Effective April 11, 2022, Protective is not able to accept applications for cross-border sales to residents of the Minnesota, Mississippi and Utah.
Even in states that allow cross-border sales, there should be a rational connection between the applicant/owner and the non-resident state in which the sale occurs (such as place of employment, vacation home, etc.). The applicant/owner should not be in the non-resident state at the time of application solely for the purpose of purchasing a product.
Likewise, if you sell products in jurisdictions outside of your own state of residence, you must maintain the appropriate non-resident license(s) and only sell products approved in those non-resident states. In addition, you must be familiar and comply with all rules and regulations in each state for which a non-resident license is held.
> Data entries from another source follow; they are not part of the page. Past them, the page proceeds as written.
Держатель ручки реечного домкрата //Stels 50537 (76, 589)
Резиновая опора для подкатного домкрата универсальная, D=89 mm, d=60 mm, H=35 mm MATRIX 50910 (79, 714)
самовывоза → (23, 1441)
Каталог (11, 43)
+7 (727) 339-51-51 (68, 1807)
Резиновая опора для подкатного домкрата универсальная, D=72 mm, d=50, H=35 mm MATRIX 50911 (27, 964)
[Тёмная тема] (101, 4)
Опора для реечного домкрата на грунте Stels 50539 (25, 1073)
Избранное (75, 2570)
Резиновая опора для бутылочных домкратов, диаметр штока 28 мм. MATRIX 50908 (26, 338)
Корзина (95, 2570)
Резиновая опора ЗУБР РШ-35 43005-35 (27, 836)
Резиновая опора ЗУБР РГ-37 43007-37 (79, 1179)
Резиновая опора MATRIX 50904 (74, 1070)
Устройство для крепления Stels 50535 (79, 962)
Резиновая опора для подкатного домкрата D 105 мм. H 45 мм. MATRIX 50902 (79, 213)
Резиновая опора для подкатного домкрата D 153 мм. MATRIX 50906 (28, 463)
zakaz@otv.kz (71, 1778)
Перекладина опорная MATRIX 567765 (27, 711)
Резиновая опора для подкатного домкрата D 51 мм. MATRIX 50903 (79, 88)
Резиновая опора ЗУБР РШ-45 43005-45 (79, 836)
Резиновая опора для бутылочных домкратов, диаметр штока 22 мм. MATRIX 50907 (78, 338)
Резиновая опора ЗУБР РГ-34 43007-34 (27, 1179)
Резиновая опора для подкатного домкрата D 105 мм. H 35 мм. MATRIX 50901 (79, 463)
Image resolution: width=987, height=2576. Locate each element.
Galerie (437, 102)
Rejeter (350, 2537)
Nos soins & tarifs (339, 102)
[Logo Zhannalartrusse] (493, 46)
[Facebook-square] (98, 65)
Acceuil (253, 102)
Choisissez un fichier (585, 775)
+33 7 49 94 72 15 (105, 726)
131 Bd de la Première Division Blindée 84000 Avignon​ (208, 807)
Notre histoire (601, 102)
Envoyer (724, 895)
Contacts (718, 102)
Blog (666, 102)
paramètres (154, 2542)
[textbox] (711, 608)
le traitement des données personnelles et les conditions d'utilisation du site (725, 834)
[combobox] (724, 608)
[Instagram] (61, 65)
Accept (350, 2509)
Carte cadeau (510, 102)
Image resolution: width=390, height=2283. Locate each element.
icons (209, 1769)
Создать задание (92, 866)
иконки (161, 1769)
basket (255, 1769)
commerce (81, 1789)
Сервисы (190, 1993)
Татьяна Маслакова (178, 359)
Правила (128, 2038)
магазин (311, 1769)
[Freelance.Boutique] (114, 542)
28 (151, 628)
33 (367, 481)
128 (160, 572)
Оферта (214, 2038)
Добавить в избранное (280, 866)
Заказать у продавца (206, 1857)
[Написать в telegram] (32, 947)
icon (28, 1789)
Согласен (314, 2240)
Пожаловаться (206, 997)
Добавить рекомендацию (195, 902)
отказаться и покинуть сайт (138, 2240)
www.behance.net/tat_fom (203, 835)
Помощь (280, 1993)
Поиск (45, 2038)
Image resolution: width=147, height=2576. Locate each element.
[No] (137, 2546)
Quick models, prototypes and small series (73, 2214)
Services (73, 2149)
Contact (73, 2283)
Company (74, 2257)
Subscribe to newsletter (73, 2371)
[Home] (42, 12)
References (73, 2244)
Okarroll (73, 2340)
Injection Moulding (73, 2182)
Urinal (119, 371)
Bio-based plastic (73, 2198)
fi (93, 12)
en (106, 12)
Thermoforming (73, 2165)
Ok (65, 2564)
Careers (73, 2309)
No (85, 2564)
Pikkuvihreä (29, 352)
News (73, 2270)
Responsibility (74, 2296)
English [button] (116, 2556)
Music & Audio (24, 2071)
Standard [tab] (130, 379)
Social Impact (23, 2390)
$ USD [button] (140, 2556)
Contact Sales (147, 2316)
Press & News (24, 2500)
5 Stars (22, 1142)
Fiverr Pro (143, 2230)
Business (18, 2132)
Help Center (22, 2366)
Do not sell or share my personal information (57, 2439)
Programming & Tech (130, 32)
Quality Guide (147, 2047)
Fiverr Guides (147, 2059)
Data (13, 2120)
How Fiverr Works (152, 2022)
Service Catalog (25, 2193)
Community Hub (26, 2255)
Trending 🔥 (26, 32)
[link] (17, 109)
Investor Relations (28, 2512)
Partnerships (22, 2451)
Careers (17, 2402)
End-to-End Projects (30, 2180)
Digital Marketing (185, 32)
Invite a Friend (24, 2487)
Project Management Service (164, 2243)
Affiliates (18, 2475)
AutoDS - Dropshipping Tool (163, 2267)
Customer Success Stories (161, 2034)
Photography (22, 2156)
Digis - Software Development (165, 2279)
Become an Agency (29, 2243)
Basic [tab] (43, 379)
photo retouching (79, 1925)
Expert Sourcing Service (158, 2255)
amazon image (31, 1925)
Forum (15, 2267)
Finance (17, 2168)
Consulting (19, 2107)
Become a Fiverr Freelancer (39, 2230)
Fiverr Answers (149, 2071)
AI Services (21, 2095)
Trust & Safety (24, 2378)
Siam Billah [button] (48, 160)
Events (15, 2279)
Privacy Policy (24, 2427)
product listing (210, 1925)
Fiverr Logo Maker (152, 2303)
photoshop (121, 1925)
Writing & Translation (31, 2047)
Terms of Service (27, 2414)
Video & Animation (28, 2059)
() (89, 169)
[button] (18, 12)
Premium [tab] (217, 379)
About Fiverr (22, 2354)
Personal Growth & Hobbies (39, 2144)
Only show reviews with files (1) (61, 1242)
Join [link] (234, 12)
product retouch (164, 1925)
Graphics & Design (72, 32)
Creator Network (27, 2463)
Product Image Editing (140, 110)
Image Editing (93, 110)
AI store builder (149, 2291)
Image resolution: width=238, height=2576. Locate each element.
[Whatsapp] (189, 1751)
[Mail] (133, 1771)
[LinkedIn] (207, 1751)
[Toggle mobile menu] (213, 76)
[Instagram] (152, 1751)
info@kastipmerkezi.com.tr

General rules regarding non-resident sales:
- Do not represent yourself as an agent in any state in which you are not licensed.
- Verify product and forms involved are approved/available for sale in the applicant’s state of residence.
- Do not advise a prospect to travel to another state due to product availability or product/rate differences.
- Do not act as a proxy for another agent who is not properly licensed in the state of solicitation and sale.
- Maintain clear documentation as to why a sale occurred in a non-resident state.
- For trust owned policies, the contract state and application form must be based on the trust situs state.
- For corporate/business owned policies, contract and application must be based on the business address.
- All application forms should be signed in the applicant’s state of residence.
- The solicitation, application, premium collection and policy delivery must all occur in the same state.
For any non-resident sale, a cross-border sales certification (PLX-425) must be submitted with the application. For New York cross-border sales, this new form will replace the Non-Licensed Territory Declaration form.